ASSIGNED TASK 1:
Using the text on DVI-D, answer each question below on its own line, marked (a), (b), (c):
(a) In what period was DVI-D introduced?
(b) Which analog connector does DVI-D deliver a cleaner image than, with less signal degradation?
(c) What resolution and refresh rate is dual-link DVI-D commonly used for?
ASSIGNED TASK 2: Continue the text on the DVI-D connector from the point where it stops.

TEXT UNDER STUDY:
━━━━━━━━━━━━━━━━━━━━━━━━━━━━━━
DVI-D (Digital Visual Interface - Digital) is a legacy digital video connector that improved image quality over analog VGA. Single-link DVI-D typically supports up to 1920×1200; dual-link reaches around 2560×1600. It carries video only (no audio) and lacks modern features like HDR and high refresh-rate support. DVI-D remains useful for older monitors and troubleshooting, but HDMI and DisplayPort are recommended for new devices.
What DVI-D is
DVI-D (Digital Visual Interface - Digital) is the digital-only variant of the DVI family of connectors. Introduced in the late 1990s, DVI-D carries a digital video signal from a graphics source (PC GPU, older set-top boxes) to a display. Unlike HDMI and DisplayPort, DVI-D transmits video only - no audio, no modern HDR metadata.
Why DVI-D mattered
When flat panels and higher-resolution computer displays became common, DVI-D replaced older analog-only cables for many users because it delivered a clean digital image with less signal degradation than VGA. Compared with purely analog connections, DVI-D reduced fuzz and color shifts and supported higher resolutions for desktop monitors.
What it supports today
DVI-D single-link commonly supports resolutions up to 1920×1200 at 60 Hz. Dual-link DVI-D extends that range (commonly used for 2560×1600 at 60 Hz). DVI-D does not carry audio, and it lacks some features found in modern connectors: multi-stream transport, adaptive sync, HDR signaling, and built-in HDCP versions used by current content protection schemes.
━━━━━━━━━━━━━━━━━━━━━━━━━━━━━━
THE DATA:
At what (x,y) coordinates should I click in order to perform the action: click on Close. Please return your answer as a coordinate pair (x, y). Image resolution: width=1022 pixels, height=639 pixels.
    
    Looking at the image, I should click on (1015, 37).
━━━━━━━━━━━━━━━━━━━━━━━━━━━━━━
ANSWER 1:
(a) The late 1990s.
(b) VGA.
(c) 2560×1600 at 60 Hz.

ANSWER 2:
Where you still see DVI-D
Many desktop monitors, older graphics cards, legacy projectors, and some older flat-panel TVs still include DVI ports. It remains useful for: connecting a PC to a monitor, troubleshooting older hardware, or when a device lacks HDMI/DisplayPort but has DVI. Passive adapters allow a DVI-D to HDMI video connection when both ends use compatible digital signals - but audio will not be carried by the DVI side.
When to use HDMI or DisplayPort instead
For new gear, prefer HDMI or DisplayPort. They support audio, higher bandwidths (higher refresh rates and resolutions like 4K and above), HDR, and modern copy-protection and synchronization features. If you need a single cable for video and sound or want 144 Hz+ gaming at high resolution, choose DisplayPort or a current HDMI standard.
Practical tips
- Keep a DVI-D cable as a spare if you maintain older PCs or monitors.
- Use a passive DVI-to-HDMI cable only for video; add a separate audio connection if you need sound.
- For 144 Hz, 4K, or HDR workflows, use DisplayPort or recent HDMI versions.
- Check whether your monitor is single-link or dual-link DVI if you need higher-than-Full-HD resolutions.